Russia FX Beat - November 14, 2017
> Today's focus. Major central bank heads speak amid EM selloff.
> Global trigger: Big 4 speak. The euro is appreciating this morning, boosted by an impressive 0.8% Q-o-Q rise in 3Q German GDP, which took the annual pace to 2.8%. This implies upside risk to the 0.6% consensus figure for the entire eurozone that will be released at 13:00 Moscow time today. In addition, the ZEW survey of investor sentiment in Germany and eurozone industrial production are due.
That time (13:00) is also when a panel discussion with monetary policy heavyweights Yellen, Draghi, Carney and Kuroda will get underway.
The dollar was generally well supported yesterday, gaining against almost all other currencies. A rather risk-off mood has taken hold of financial markets recently, so higher-yielding commodity currencies, i.e. AUD and NZD, might struggle somewhat.
> Bottom line. EUR/USD is set to breach 1.17 today.

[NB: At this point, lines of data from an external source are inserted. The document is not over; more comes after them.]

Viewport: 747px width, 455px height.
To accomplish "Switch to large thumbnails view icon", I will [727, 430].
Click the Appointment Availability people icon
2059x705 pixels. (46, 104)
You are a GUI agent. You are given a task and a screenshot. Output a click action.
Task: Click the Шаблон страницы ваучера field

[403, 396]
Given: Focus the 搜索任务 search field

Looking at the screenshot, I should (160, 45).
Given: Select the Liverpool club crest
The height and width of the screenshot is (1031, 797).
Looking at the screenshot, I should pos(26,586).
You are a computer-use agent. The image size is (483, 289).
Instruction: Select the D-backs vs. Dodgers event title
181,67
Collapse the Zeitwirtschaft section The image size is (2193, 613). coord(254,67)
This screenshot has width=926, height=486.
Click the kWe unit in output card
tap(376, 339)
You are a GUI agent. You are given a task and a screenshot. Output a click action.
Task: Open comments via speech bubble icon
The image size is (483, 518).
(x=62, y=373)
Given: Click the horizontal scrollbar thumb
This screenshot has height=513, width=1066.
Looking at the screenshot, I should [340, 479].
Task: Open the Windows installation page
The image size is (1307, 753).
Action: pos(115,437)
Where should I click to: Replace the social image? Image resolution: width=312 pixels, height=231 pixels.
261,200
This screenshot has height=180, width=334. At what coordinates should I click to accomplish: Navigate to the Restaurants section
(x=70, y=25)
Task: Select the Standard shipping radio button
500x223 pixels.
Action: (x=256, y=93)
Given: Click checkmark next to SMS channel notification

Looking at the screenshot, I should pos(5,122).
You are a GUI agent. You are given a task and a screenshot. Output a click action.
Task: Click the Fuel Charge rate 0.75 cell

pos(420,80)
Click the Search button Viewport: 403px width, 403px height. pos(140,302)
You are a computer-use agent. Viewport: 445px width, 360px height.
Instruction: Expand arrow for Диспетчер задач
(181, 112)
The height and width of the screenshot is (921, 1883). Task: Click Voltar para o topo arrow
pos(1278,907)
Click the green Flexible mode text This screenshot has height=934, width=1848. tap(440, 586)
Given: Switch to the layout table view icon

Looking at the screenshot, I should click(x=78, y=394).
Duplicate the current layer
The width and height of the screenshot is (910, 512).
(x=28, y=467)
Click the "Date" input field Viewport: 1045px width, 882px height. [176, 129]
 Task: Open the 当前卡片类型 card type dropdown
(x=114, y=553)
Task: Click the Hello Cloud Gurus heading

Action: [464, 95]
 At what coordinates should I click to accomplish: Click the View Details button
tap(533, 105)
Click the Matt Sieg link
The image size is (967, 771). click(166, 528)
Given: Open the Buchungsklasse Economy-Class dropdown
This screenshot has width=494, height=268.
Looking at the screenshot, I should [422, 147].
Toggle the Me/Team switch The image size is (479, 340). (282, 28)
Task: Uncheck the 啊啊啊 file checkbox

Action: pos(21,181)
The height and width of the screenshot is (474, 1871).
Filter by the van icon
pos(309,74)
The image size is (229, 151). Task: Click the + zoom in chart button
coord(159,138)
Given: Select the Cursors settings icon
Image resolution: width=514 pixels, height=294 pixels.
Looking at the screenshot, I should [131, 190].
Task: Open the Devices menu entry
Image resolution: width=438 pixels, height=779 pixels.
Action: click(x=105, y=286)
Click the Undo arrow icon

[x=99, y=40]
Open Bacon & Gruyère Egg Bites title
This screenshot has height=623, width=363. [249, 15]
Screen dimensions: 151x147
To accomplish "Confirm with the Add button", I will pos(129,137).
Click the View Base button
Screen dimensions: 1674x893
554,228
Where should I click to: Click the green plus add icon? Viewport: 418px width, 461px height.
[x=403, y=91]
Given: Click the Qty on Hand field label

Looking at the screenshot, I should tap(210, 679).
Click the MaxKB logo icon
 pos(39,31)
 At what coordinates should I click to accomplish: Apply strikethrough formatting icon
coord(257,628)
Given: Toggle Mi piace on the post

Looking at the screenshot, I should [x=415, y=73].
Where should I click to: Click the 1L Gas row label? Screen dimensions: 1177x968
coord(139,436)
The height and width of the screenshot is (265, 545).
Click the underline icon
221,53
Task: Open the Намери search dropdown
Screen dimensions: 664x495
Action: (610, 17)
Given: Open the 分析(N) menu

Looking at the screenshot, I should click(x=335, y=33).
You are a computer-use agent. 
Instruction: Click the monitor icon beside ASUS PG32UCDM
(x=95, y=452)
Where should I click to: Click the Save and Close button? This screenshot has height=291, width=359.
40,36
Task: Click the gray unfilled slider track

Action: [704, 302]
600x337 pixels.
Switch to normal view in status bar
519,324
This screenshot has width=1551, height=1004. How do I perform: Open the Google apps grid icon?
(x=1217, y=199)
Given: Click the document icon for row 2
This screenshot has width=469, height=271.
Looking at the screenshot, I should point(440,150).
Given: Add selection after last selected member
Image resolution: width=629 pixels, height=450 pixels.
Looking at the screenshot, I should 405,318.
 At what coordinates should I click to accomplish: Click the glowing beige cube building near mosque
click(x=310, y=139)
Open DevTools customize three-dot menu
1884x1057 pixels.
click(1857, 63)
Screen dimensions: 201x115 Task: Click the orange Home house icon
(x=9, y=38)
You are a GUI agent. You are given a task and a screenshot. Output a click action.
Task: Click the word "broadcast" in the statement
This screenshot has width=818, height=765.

> Regional trigger: Ruble vulnerable. Late last week, the CBR updated its Monetary Policy Guideline. The key takeaway is that it lowered its estimate of the inflation-neutral real policy rate from 2.5-3% to 2-3%. Given a CPI target of 4%, this translates into 6-7% on the CBR's key rate, compared with 6.5-7% previously.
The reduction of some 50 bps is significant inasmuch as the CBR has long touted a 6.5-7% neutral interest rate. Although we do not think this is an immediate game-changer, it indicates that if inflation stays low, the key rate could end 2018 below our year-end forecast of 7%.
Yesterday, a loan of close to $1 bln was repaid to VTB ahead of schedule. This will improve the FX liquidity situation in the banking system, which has been one of the concerns overhanging the ruble going into year end.
> Bottom line. For the time being, the ruble looks set to remain under pressure, hampered by the deterioration in global risk sentiment. EM FX and bonds are weaker across the board and Russia is no exception, OFZ yields having moved around 5 bps wider yesterday. That is being driven by foreign investors, while exporters are not providing much support. USD/RUB has a good chance to close above 59.50 today.